In genuine Monty Python “Four Yorkshiremen” tradition, I now look at children today and lament the ease with which they can communicate (email/cell phones), their easy access to information (the internet), the societal shifts in the Overton window concerning LGBTQ+, race relations, and other socioeconomic changes they now see as “normal.” However, I also cringe that my generation didn’t fix enough of the outstanding issues plaguing the America of my youth (and compounded the incomplete list by adding so many more complicated problems). If the goal of every generation is to leave the world better than we found it, we have failed. We are leaving behind a world that may not be inhabitable because of climate change. “Here, kids! Apply this SPF 1,000,000 suntan lotion before going outside, and don’t forget your space suit when walking to the bus stop.”

And it goes far beyond climate change, as catastrophic as that is. Children today see cheating (from Trump on down) as the way to get ahead. And that’s because there are no consequences for bad behavior—quite the contrary. We reward bad behavior with advancement and success (unless you lose to someone less moral than you). Drive 100 mph? No problem. Police are only on tv and in movies. Cheat on your wife? No problem. It must have been her fault. Lie at work? No problem. Blame someone else. There are no negative consequences for bad behavior, only the promise of advancement over those suckers following the rules. And that’s the flipside. Those who are moral and adhere to societal rules are “sheep” destined to be led to slaughter by those not afraid to wield the knife. So, not only are there no negative consequences for bad behavior, but there are negative consequences for good behavior. Think about that.

And don’t come at me with, “It’s because of the lack of God in the classroom.” Evangelicals are the most hypocritical flock around. Already willing to accept the bible, angels, and demons as real (while ignoring Trump’s egregious mendacities, viciousness, and megalomaniacal march toward dictatorship), their unfailing support for him is genuinely disgusting and devoid of logic. Fiction is real and facts irrelevant—Trump’s army of pretzel-twisted moralists.

The “Lost Generation” was so named because so many born between 1883 and 1900 had their youth and young adulthood stolen by World War I and death, and survivors were disenfranchised wanderers condemned to see their children fight and die in World War II.

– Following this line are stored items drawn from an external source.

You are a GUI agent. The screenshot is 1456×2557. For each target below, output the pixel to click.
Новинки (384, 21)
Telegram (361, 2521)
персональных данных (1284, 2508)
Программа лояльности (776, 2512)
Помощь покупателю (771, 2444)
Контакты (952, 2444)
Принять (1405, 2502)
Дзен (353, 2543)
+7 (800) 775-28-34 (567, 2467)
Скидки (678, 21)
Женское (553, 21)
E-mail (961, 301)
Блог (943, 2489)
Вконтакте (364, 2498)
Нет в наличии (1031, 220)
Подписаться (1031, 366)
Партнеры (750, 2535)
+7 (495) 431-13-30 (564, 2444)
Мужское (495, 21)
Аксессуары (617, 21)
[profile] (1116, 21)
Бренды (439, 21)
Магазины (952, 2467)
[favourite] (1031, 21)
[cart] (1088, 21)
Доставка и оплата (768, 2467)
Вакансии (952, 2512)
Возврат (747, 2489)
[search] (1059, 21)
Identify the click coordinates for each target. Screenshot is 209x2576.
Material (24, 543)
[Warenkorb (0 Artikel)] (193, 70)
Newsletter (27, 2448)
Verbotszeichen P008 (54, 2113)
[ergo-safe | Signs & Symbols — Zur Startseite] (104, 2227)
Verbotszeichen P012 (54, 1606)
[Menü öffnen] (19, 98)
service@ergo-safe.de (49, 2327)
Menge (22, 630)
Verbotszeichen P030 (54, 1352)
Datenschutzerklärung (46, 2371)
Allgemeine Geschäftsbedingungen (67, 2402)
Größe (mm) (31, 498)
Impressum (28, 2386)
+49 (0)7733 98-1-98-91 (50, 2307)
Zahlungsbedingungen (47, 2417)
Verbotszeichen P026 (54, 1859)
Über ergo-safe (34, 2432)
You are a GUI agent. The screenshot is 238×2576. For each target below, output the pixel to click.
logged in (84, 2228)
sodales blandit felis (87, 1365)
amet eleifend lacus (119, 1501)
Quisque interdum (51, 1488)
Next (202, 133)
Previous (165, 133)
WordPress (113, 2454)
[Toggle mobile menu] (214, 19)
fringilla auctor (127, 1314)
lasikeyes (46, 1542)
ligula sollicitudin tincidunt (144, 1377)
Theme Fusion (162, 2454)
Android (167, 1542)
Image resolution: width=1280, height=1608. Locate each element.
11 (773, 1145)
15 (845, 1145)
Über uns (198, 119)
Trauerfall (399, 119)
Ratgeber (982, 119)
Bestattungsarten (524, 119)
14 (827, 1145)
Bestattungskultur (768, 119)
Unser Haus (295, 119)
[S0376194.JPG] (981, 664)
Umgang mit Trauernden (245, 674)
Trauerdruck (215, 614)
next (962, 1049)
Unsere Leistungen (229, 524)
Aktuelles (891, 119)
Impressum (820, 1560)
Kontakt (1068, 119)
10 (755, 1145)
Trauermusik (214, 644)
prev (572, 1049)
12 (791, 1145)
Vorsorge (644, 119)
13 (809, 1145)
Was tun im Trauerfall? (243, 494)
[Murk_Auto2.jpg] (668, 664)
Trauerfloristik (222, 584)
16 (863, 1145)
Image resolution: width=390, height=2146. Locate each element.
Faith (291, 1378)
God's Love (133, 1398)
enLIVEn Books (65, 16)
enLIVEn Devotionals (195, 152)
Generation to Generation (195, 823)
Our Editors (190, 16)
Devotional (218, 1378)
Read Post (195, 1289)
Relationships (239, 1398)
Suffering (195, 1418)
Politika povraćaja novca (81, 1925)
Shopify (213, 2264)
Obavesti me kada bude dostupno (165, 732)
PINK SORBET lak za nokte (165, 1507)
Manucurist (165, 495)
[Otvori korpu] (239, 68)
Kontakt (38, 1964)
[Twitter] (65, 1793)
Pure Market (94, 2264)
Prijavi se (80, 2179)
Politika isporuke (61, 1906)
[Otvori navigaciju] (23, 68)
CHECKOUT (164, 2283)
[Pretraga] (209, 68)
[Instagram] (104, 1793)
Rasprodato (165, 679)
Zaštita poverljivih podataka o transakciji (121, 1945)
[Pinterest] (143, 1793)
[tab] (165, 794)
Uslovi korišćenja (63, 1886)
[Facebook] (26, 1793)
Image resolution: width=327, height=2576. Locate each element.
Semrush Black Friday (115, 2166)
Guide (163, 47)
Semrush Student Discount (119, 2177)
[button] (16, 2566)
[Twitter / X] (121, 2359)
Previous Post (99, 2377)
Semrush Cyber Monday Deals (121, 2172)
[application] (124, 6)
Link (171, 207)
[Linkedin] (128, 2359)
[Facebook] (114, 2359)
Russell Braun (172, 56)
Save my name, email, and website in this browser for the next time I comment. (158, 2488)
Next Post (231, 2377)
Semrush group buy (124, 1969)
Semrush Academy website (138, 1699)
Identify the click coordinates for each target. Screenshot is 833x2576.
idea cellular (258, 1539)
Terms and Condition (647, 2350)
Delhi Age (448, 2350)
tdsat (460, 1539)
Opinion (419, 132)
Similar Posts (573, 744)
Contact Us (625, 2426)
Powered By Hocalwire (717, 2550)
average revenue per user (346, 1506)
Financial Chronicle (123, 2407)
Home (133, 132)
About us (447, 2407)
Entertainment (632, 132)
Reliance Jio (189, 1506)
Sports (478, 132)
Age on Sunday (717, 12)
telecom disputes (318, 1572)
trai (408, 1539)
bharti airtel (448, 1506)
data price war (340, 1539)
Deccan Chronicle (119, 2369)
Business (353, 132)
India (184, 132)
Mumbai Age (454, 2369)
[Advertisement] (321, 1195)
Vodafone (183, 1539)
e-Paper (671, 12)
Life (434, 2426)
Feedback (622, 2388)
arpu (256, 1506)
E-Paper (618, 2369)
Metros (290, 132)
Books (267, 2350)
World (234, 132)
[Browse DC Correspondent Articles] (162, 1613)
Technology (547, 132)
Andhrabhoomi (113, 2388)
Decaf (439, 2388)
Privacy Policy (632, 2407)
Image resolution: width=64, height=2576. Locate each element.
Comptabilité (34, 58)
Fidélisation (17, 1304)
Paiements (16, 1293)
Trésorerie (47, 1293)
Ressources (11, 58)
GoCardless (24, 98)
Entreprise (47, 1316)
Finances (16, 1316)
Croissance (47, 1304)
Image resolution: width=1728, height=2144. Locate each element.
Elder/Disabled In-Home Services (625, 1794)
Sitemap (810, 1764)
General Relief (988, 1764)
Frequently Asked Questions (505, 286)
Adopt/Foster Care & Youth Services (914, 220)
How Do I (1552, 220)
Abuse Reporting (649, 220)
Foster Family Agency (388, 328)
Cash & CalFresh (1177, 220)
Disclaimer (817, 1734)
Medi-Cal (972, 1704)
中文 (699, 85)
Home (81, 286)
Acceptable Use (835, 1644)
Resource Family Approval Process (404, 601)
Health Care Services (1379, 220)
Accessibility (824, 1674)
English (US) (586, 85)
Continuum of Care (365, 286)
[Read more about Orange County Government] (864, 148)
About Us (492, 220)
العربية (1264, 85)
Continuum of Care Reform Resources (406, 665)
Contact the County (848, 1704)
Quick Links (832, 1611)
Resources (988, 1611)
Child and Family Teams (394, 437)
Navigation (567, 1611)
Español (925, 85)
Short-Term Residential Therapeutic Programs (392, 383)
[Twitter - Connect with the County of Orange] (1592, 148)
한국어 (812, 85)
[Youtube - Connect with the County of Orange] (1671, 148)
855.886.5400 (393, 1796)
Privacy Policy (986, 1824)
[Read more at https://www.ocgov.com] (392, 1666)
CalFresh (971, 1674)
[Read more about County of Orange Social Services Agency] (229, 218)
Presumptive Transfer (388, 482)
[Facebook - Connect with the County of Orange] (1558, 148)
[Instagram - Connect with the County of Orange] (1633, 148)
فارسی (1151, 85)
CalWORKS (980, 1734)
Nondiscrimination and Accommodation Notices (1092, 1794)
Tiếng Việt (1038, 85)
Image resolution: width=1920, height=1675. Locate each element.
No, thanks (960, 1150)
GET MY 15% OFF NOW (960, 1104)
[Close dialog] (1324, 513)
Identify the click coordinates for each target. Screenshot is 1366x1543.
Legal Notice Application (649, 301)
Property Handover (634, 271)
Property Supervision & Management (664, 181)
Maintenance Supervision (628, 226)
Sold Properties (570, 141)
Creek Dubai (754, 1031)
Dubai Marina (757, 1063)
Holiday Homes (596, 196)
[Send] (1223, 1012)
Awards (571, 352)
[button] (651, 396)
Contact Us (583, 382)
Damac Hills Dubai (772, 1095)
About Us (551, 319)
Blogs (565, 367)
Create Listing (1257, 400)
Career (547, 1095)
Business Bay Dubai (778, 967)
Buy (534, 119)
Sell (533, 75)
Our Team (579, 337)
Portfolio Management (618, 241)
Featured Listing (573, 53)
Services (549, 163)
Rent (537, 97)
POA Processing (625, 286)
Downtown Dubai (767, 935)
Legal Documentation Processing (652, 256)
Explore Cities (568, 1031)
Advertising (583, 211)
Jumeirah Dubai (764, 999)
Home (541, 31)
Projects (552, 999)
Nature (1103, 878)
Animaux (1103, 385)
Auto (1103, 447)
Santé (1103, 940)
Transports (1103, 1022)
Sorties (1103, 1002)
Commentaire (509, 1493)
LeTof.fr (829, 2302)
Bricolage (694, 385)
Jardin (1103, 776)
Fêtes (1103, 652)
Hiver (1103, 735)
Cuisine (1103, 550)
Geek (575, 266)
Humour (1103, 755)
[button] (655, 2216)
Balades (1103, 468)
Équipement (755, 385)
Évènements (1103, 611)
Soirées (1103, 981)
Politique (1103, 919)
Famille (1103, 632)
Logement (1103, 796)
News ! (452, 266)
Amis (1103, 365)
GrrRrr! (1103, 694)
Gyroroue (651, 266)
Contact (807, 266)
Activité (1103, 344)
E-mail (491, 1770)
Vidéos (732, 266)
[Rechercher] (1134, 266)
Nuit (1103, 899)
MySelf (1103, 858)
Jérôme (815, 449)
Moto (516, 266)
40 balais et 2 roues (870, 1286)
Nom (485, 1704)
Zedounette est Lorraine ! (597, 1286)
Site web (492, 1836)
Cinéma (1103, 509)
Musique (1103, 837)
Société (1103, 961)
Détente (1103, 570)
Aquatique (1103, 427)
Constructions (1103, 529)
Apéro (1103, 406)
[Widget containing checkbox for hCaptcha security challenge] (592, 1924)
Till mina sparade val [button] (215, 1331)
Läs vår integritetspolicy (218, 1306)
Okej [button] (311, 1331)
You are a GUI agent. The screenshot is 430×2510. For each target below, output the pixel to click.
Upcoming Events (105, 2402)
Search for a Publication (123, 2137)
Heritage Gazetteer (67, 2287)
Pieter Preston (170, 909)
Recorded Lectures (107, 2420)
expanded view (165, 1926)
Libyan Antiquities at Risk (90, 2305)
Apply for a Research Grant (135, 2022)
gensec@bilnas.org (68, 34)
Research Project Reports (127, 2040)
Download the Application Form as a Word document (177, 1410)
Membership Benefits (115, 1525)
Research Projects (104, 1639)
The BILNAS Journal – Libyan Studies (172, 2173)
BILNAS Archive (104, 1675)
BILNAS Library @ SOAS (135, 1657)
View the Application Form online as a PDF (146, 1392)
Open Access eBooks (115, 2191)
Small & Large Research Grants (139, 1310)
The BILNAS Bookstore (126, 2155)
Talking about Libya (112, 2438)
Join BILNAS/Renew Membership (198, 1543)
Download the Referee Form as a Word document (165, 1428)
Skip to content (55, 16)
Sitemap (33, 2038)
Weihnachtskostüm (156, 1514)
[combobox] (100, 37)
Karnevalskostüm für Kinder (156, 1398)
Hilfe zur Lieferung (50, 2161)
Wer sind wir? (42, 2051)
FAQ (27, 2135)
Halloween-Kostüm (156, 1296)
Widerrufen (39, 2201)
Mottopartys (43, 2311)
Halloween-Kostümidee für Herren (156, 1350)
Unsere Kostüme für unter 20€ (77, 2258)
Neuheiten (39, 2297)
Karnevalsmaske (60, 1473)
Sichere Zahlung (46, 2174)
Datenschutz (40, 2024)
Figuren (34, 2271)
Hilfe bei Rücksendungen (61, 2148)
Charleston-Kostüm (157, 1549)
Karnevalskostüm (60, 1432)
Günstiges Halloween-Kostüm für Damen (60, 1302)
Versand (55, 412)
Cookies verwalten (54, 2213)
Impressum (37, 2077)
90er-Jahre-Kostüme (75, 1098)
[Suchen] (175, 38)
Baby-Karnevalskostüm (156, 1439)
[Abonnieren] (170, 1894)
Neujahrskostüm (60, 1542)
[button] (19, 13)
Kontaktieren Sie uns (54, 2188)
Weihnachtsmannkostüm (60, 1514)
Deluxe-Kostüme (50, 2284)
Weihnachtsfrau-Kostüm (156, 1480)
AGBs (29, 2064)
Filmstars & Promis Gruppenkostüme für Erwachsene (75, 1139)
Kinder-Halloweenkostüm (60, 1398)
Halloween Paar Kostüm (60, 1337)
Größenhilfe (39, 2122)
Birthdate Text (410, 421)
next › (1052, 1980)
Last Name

Our failure to address the problems we inherited, coupled with our selfishness and abdication of responsibility, have created a new Lost Generation. This is a generation born into the normalcy of school shootings, movie theater shootings, grocery store shootings, church shootings, concert shootings, club shootings, (insert setting here) shootings, open carry, concealed carry, constitutional carry, and societal harikari, racism, hatred, whataboutism, science is bad, education is worse, bullshit.

This Lost Generation will raise future generations further devoid of responsibility, racing toward an uninhabitable planet with no backup available and mass shootings so commonplace journalists will no longer cover them. “Thoughts and prayers” will be reserved for events not “baked into” American freedom and exceptionalism. There will be ever more rule-breaking, selfish predators advancing through the devoured crowd of ethical chumps still inhabiting the remnants of civilized society—shame on us. We, Generation X (1965-1980), failed in our mandate to leave the world better than we found it. And we learned it from the generation before us, the Baby Boomers (1946-1964), who taught us excess, greed, and self-centeredness as a winning formula. It was our “normal,” it was what we coveted. So, too, the generations after us, the Millennials (1981-1996) and Generation Z (1997-2012).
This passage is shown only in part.